US equities plunged by almost double digits on fears that persistently high inflation will force the US Federal Reserve to more aggressively hike interest rates. Five rate hikes together adding 1.25% to borrowing costs are now expected after US inflation hit a record 7%.
Normally a significant market wobble would tempt investors back into the market while stocks are cheaper. They should however watch their step, as four headwinds stand in the way of the bull market resuming, says Van der Welle, strategist with the Robeco multi-asset team.
“The overarching question bothering investors now is when is it time to buy the dip?” he says. “That's a valid question, because when you look at the sell-off in developed market equities in the year to date, it roughly matches the historical average sell-off around the time of a first Fed rate hike, which we envisage will come in March.”

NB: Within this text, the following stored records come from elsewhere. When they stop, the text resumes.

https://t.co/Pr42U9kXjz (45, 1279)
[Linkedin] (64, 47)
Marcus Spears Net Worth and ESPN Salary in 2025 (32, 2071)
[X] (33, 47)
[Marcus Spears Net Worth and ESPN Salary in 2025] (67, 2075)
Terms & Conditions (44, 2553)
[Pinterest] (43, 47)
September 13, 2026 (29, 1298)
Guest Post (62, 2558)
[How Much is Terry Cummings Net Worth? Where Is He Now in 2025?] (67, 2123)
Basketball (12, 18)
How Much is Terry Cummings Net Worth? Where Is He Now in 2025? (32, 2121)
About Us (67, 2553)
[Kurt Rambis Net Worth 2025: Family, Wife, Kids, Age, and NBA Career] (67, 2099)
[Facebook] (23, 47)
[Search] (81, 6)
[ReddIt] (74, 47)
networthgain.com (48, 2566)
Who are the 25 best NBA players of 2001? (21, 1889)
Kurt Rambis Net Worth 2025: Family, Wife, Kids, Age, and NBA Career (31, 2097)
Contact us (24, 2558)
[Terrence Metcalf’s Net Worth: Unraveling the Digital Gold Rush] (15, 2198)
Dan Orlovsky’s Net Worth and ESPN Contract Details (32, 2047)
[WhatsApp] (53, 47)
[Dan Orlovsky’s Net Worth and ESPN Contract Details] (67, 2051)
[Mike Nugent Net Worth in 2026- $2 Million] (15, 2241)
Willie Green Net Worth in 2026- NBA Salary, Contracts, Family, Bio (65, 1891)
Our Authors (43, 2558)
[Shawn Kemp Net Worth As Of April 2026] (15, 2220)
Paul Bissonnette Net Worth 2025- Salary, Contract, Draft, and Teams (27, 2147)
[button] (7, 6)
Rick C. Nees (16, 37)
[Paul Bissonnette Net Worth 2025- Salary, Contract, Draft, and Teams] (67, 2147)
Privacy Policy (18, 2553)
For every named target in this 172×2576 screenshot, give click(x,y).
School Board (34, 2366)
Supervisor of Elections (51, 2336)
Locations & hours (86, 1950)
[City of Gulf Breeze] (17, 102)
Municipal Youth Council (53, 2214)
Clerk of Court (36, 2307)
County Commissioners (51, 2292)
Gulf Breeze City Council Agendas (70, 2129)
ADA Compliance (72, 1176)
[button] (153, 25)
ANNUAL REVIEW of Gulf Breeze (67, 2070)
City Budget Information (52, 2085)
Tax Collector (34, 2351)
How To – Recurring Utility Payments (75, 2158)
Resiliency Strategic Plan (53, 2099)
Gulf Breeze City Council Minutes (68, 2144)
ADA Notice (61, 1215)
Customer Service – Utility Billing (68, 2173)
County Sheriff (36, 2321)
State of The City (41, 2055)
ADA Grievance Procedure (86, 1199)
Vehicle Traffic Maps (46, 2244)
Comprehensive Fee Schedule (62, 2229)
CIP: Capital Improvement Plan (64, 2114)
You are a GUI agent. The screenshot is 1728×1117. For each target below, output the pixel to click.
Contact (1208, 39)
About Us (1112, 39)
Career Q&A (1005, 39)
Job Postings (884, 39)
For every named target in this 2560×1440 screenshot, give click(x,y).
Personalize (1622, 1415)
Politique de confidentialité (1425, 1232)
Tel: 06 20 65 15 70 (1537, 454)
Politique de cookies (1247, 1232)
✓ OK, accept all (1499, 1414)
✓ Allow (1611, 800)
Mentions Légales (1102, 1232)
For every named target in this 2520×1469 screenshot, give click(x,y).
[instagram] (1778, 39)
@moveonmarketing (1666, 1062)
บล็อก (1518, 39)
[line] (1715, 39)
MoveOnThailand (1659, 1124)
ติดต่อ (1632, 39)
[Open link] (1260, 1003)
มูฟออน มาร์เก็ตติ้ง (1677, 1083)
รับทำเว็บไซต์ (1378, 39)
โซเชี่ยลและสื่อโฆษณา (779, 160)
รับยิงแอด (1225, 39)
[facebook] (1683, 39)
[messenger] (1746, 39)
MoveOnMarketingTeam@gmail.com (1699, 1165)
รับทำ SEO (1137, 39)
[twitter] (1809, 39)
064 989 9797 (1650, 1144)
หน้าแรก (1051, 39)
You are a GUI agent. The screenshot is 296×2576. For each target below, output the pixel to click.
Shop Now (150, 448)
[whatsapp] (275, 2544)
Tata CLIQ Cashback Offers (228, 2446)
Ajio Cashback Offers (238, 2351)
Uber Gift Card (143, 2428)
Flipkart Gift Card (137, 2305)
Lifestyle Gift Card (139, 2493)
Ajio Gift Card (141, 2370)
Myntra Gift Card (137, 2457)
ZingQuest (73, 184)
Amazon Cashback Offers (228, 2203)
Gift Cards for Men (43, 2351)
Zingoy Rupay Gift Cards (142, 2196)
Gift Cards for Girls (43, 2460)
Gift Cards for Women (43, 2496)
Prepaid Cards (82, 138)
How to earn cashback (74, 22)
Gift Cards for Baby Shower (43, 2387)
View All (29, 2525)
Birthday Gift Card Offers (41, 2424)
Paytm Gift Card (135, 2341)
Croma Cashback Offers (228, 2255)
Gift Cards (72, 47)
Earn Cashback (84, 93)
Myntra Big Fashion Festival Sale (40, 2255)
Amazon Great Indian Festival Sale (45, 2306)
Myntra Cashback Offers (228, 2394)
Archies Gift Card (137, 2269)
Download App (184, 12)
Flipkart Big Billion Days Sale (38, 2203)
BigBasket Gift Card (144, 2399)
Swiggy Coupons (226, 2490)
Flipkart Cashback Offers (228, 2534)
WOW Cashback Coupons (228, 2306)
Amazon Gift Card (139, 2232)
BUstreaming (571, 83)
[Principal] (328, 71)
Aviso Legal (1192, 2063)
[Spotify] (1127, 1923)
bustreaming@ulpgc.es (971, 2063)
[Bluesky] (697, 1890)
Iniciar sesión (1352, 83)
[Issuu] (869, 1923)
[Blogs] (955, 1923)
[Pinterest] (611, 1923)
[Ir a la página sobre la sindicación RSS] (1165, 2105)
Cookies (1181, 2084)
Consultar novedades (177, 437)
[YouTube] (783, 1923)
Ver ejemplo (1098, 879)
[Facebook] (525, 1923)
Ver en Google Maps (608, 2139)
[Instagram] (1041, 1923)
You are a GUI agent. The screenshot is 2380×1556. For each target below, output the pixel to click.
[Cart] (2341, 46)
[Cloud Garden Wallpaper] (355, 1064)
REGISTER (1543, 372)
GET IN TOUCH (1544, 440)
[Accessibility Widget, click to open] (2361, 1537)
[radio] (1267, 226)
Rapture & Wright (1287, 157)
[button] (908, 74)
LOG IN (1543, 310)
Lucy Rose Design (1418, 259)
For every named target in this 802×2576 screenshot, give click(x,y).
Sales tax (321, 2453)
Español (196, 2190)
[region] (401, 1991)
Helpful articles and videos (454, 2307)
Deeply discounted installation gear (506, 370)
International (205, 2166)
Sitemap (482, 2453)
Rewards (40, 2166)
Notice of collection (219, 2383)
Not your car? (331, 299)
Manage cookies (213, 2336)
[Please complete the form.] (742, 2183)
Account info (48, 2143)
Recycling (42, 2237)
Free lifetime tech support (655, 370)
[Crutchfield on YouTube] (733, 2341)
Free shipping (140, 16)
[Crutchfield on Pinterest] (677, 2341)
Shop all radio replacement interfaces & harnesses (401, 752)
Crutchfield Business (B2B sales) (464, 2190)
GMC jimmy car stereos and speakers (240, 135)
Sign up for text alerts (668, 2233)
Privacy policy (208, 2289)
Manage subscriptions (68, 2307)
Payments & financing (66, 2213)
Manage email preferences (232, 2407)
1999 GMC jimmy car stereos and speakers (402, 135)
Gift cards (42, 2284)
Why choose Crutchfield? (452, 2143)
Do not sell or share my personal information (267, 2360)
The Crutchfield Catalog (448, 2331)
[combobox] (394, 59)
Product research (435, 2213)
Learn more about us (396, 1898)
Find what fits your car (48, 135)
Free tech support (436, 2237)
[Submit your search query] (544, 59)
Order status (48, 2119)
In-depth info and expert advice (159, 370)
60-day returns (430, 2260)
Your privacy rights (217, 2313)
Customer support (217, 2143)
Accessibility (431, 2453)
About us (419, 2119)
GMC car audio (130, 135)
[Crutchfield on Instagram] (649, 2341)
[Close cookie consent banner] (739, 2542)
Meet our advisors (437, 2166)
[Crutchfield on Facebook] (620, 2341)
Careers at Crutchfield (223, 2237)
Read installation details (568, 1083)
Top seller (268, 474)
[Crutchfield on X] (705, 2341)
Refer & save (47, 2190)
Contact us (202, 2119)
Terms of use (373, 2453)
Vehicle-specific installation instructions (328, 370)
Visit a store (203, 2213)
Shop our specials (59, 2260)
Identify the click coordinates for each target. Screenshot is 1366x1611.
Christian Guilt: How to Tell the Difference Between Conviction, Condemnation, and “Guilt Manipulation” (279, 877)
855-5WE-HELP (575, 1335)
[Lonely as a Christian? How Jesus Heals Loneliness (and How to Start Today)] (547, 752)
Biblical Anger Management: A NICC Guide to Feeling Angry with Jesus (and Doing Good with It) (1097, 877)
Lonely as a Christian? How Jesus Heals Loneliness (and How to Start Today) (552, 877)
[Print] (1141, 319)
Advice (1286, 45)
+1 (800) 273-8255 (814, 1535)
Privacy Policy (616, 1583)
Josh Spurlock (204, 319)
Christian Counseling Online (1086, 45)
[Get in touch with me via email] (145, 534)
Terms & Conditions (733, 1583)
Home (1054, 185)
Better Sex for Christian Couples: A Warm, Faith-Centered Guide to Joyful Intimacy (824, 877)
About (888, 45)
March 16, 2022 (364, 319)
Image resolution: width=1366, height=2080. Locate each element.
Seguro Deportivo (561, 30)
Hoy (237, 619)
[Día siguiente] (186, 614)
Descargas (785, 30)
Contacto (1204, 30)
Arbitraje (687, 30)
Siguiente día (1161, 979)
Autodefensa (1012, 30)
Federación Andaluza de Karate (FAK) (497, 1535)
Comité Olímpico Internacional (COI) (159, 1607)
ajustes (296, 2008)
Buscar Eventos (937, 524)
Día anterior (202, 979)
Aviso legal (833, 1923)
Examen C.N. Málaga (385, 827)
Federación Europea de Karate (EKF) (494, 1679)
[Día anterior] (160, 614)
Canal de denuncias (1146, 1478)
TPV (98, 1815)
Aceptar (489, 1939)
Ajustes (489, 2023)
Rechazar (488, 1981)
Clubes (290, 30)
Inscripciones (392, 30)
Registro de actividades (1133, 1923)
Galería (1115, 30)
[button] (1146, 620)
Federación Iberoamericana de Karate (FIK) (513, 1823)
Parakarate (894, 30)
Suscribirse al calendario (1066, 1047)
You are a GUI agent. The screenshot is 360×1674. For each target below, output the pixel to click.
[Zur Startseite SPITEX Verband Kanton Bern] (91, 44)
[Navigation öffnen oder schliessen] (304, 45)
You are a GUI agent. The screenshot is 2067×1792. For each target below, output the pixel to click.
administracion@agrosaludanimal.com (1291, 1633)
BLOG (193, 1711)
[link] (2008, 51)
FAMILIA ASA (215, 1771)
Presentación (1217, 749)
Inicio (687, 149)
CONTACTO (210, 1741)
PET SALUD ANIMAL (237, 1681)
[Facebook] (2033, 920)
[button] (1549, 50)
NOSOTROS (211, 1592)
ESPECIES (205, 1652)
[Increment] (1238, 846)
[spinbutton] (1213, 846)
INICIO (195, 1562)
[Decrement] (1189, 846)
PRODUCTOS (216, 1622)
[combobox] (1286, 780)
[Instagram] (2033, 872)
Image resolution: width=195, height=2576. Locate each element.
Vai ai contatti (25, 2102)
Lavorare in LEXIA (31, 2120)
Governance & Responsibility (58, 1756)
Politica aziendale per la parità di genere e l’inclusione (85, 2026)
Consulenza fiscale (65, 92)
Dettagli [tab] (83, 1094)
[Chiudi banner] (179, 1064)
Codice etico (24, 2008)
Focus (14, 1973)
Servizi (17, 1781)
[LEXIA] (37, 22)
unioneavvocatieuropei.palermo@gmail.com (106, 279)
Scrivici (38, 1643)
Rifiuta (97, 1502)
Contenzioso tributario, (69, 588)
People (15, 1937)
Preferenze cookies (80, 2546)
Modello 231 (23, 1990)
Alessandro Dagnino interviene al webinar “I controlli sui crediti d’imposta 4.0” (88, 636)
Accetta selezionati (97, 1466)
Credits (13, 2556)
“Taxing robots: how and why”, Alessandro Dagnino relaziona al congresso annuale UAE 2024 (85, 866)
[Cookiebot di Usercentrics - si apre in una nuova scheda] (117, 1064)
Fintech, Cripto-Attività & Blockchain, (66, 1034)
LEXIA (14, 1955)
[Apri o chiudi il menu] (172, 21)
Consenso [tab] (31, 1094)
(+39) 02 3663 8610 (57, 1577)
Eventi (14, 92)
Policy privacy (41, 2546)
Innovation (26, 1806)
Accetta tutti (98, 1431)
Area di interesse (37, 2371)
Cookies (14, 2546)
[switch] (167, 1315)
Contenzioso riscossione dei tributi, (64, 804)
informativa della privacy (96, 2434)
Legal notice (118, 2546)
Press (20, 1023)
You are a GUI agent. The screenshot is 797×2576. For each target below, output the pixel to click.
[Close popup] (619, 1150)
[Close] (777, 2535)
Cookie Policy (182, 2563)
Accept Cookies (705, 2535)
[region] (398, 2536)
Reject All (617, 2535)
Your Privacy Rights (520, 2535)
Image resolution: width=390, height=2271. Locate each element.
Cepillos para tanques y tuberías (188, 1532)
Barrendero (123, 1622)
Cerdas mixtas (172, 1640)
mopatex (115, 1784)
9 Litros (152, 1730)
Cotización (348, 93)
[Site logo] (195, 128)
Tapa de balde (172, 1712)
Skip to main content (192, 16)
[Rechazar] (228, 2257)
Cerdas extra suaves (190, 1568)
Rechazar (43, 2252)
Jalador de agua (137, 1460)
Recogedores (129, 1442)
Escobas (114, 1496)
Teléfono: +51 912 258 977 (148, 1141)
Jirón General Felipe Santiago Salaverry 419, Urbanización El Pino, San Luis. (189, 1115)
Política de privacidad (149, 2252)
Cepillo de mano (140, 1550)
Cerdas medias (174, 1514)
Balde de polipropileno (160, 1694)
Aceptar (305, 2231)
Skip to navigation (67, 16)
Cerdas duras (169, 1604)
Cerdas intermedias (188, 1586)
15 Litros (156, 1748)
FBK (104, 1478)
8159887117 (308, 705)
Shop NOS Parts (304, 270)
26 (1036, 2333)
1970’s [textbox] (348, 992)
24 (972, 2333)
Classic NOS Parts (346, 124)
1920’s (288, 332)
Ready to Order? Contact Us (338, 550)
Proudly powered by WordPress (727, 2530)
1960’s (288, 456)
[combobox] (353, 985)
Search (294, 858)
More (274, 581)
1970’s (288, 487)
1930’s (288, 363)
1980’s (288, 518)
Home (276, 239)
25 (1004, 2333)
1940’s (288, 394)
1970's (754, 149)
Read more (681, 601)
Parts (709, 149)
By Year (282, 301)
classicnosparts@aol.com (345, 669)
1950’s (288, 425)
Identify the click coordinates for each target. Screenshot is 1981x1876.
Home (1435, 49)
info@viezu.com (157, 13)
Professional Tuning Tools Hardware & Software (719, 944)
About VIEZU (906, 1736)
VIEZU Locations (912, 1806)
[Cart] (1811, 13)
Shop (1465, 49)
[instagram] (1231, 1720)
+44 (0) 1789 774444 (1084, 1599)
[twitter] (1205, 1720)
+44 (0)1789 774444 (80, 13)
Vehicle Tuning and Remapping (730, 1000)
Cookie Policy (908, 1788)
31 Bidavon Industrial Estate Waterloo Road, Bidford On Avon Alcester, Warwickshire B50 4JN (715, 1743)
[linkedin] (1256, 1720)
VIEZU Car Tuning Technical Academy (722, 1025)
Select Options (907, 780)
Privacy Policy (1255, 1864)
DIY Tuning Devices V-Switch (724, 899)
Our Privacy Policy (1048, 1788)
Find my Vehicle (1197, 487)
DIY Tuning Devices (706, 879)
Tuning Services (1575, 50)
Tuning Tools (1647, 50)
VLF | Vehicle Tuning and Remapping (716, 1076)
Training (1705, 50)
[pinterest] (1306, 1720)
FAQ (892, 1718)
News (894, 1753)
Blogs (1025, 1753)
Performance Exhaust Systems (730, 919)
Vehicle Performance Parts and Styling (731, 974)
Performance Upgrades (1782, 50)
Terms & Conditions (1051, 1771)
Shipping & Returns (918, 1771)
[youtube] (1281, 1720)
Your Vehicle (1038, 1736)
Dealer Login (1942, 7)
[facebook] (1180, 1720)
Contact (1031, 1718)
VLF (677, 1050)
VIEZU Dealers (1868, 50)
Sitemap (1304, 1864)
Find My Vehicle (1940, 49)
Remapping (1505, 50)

“The historical drawdown averages at 11%, and the S&P 500 Index lost 9.8% in January, so that’s close to bottoming out. Nonetheless, there are four main risks that markets need to navigate now, which keeps us a bit cautious about buying this dip in the multi-asset fund. Basically, this dip is not as easy to read as previous corrections.”
Inflation is the big problem
He says the main problem remains inflation, which has spiked following supply shortages as the Covid-19 lockdowns ended and energy prices soared, leaving companies and consumers with much less purchasing power.
“The first risk is that we think inflation risks are still skewed to the upside over the next few months, although we expect them to drop steeply after that,” says Van der Welle. “Financial markets are recognizing that the Fed is now in inflation-fighting mode and have priced in five rate hikes for 2022 to address this inflation risk.”
“This could create some further turbulence, but afterwards we think the markets will recognize that inflation is decelerating, at least in the cyclical parts of the economy. When you look at the base rate effects of oil prices dropping out, then overall CPI inflation should still drop to about 3.5%. This means it will have halved compared to current year-on-year levels.”
“The inflation risk premium – the compensation investors are demanding to shield them against unexpected inflation – has been declining lately. The inflation story has been top of mind over the past year, but this signal from the bond markets tells us that the market can navigate this.”
Consumers are key
The second risk is decelerating demand for durable consumer goods such as household appliances and cars as the pandemic ends and the service sector reopens.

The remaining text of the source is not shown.